Biophilia (meaning love of nature) emphasizes human’s inborn attraction to nature and natural processes and without connecting with it, human health could suffer. So, the biophilic design creates a human-centered solution that when applied integrates natural elements and processes into the built environment. Research has revealed that this design reduces stress, blood pressure levels, and heart rates while increasing productivity, creativity, and self-reported rates of well-being. A distinguishing feature of biophilic design is its emphasis on the overall setting or habitat instead of an isolated occurrence of nature. All organisms that exist within connected environments are bound together as integrated ecosystems.
The need for Biophilic design has increased since humans spend 90% of their time indoors and Urbanization has created concrete jungles decreasing the green spaces. The key drivers for good Biophilic design are as follows:
1. Biophilia is not just about plants | Biophilic design
An obvious application of biophilia in indoor environments is the addition of plants but that’s just the starting line. Humans respond to biomorphic patterns and arrangements seen in nature. Although the patterns are non-living, the brain associates them with representations of living beings. The Fibonacci sequence that appears in leaf arrangements and spirals can appear in designs called biomimicry as a holistic approach to biophilic design.
2. Natural Light is a part of human rhythm | Biophilic Architects
The simple use of natural rather than artificial light improves morale and comfort. Light helps merge interiors and exteriors using elements of warmth. Introducing natural light into buildings to the greatest extent possible in a controlled and responsive manner is crucial in design. A proper orientation that maximizes northern exposure and minimizes eastern and western exposures along with good engineering is necessary. Shading devices, elements that push daylight deeper into the building, and proper window arrangements need to be incorporated.
3. Human mind and body appreciate the presence of water | Biophilic Architecture
Features such as fountains, waterfalls, lakes, and small water bodies create a calm and soothing environment serving as breakout spots on busy days.
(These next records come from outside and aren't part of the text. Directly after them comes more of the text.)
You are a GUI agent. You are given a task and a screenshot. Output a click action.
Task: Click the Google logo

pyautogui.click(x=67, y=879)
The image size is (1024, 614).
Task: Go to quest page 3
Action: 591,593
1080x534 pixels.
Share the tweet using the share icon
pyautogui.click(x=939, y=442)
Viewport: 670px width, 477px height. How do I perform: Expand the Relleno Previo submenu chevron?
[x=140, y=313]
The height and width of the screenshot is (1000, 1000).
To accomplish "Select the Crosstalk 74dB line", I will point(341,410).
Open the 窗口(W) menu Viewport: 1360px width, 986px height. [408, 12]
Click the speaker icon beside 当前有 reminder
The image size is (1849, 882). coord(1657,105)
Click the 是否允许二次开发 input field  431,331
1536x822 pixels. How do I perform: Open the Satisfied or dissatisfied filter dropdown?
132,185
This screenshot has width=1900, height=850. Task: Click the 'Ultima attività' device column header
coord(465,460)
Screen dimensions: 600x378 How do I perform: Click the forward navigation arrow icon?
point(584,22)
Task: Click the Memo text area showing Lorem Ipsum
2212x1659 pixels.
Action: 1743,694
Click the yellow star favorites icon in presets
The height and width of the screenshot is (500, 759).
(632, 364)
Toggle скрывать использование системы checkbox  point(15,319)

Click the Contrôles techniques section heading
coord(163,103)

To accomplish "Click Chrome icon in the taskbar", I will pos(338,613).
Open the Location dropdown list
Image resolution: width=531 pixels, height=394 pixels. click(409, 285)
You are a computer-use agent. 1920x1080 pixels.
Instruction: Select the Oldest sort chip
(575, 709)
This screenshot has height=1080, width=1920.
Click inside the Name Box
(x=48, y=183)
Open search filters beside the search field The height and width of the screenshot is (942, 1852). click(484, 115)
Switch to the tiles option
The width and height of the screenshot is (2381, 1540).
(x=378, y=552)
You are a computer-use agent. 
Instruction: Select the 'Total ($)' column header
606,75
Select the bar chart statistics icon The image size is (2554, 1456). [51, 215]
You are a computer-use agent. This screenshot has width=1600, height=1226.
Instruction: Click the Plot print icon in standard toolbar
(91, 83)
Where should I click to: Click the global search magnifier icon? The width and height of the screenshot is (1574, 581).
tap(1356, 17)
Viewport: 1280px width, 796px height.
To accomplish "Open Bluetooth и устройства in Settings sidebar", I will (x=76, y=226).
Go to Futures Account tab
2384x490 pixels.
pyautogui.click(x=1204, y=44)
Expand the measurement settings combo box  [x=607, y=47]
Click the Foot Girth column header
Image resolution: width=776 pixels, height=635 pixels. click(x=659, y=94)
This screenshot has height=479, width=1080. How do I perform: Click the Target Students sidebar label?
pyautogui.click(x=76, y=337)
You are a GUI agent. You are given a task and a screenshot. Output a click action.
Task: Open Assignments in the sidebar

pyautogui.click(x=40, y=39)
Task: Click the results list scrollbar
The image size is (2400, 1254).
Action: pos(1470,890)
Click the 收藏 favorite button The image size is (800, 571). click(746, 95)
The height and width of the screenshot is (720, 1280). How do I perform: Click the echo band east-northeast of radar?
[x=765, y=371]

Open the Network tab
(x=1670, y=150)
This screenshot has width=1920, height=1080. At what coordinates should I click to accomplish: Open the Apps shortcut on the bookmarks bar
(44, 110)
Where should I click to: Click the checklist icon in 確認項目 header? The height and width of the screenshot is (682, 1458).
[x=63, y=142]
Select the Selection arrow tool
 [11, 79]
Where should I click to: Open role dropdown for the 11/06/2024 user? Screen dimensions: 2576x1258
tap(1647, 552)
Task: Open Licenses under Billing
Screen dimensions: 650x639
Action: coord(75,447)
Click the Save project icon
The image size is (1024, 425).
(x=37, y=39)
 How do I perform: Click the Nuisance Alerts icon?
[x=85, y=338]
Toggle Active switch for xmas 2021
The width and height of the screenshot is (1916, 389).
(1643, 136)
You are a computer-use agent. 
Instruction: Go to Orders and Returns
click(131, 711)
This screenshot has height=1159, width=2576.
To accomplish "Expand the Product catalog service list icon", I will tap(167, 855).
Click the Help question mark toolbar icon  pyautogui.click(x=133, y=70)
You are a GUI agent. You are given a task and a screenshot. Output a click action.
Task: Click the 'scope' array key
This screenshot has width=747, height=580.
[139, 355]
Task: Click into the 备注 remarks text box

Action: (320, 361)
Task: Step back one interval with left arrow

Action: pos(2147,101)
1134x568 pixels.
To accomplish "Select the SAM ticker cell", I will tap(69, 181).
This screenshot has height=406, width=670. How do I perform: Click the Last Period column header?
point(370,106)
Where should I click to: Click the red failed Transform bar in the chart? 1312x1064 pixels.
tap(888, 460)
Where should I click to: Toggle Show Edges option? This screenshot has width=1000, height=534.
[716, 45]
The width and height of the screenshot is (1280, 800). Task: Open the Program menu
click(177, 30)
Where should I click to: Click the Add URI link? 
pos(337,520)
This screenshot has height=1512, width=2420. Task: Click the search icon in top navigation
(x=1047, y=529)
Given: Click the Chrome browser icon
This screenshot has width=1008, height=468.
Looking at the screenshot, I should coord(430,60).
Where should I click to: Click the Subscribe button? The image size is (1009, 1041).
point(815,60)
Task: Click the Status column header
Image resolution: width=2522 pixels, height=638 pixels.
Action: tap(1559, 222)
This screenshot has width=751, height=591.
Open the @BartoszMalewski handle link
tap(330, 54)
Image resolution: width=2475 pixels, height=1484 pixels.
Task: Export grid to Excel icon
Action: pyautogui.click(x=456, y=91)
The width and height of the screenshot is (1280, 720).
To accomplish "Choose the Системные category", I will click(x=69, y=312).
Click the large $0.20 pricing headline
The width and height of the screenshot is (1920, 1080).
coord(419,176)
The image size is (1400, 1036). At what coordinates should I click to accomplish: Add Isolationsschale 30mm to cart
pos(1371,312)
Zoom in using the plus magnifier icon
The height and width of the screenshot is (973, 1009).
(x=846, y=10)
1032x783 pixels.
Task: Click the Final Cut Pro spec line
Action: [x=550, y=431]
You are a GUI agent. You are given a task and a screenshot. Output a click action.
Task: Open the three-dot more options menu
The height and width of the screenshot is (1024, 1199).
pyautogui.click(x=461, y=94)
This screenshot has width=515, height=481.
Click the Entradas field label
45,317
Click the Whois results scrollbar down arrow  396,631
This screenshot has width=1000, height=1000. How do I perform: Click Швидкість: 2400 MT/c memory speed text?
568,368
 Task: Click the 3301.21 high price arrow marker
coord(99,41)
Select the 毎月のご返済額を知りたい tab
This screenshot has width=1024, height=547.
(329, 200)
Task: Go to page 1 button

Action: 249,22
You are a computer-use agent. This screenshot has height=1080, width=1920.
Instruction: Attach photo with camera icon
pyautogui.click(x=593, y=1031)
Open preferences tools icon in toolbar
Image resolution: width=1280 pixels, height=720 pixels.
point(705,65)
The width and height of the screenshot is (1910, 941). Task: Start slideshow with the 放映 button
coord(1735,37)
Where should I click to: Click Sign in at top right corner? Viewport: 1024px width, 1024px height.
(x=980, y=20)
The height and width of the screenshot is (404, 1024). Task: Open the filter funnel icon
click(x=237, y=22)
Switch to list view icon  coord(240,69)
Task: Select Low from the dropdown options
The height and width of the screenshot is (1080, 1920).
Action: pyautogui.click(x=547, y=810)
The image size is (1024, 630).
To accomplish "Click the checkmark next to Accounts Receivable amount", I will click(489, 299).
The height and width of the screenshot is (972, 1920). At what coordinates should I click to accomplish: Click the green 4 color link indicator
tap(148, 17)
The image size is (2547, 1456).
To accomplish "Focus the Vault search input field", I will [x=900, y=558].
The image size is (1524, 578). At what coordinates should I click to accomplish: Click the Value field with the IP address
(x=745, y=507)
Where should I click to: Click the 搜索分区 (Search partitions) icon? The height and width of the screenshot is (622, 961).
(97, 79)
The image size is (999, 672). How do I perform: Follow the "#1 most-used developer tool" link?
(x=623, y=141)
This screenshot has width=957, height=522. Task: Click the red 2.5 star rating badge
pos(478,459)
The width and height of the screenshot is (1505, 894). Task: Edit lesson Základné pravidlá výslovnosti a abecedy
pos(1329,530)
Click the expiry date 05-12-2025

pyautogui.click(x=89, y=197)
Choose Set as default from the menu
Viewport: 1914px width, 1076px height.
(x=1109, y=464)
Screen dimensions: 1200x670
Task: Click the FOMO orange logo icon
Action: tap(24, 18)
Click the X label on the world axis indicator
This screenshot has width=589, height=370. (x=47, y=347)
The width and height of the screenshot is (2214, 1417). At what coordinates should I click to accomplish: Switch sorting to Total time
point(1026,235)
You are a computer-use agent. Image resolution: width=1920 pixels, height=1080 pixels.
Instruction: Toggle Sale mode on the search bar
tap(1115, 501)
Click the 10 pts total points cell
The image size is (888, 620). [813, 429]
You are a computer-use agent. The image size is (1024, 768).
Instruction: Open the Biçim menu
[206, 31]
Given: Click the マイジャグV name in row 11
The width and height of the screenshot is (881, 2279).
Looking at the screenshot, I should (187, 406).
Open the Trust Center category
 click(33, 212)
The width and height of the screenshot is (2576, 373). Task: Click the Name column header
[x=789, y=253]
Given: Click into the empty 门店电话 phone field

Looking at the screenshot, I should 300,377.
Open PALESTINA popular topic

The windows face outside – therefore; water features should be strategically placed outdoors as well. Studies have shown a human preference for water features as it increases feelings of tranquillity within them.
4. Multisensory experience | Biophilic design
Biophilia is not just about vision but creating multi-sensory stimuli. Viewing nature has its positive implications no doubt but to feel, smell, or hear nature has far greater benefits.
The potential to smell plants, feel the movement of air, and hear the sound of water are simple interventions that energize the human mind and body.
5. Natural materials and finishes
Choosing organic materials, colors, fabrics, and textures that occur naturally in the environment provide a connection to the outdoors. It is important to incorporate something authentic to the geology of a particular location that can be locally sourced.
A neutral color palette, wood finishes, limestone features, and palm tree patterns could be some of the elements for use. Using lights that create outdoor time changes within interior spaces would benefit people inside. A play of color and shadow could help do the trick.
6. People love a view | Biophilic Architecture
Create panoramic views that celebrate nature. Large windows positioned near common or lounge areas give users a breather on a busy day. They get a chance to practice mindfulness which helps keep them calm. Desks should be planned near such windows. When designing an exterior courtyard, care should be taken to plan an indoor seating area such that people can at least peer at it even if they can’t join in. Movement within a user’s line of sight provides for a visual break which will help them stay focused.
7. Airflow is important | Biophilic design
Usually, indoor conditions (like the temperature in an office) are kept constant, studies have shown that student performance is enhanced in spaces with variability in temperature and flow. Airflow stimulation has been proven to help people stay awake, improving performance and focus.
Providing variable conductance materials, multiple seating options with differing levels of solar heat gain and proximity to operable windows to allow the cool breeze to enter are some ways of achieving thermal and airflow variability.
8. Natural shapes
Natural shapes are shapes that exist in nature. Shapes inspired by trees, flowers, bones, wings, animal skins, and seashells are today used to create intimidating spaces. They make a space feel interesting, comfortable, and possibly captivating. Humans have been decorating living spaces with representations of nature since times immemorial. Arches and vaults, recreated rock shelves, water paths are some notable examples.
9. Artworks | Biophilic Architects
Organic artworks and landscape murals provide a good alternative to give users a full view of the outdoors. They add life to a dead space. They are attention drivers who make people feel good and alive. On a smaller scale, paintings or sculptures can make a textural addition to a room.
10. Human-Nature Relationship | Biophilic Architecture
Biophilic design is all about recreating the relationship between humans and nature that has existed for thousands of years. This design ties all those elements together to form a natural environment within man-made spaces. The fabric has an amazing ability to replicate nature from flowing like water to glowing with light. Natural materials and textures along with an earthy palette, sound of water, plants, natural light, and many other things that reflect nature can be used to connect humans with nature.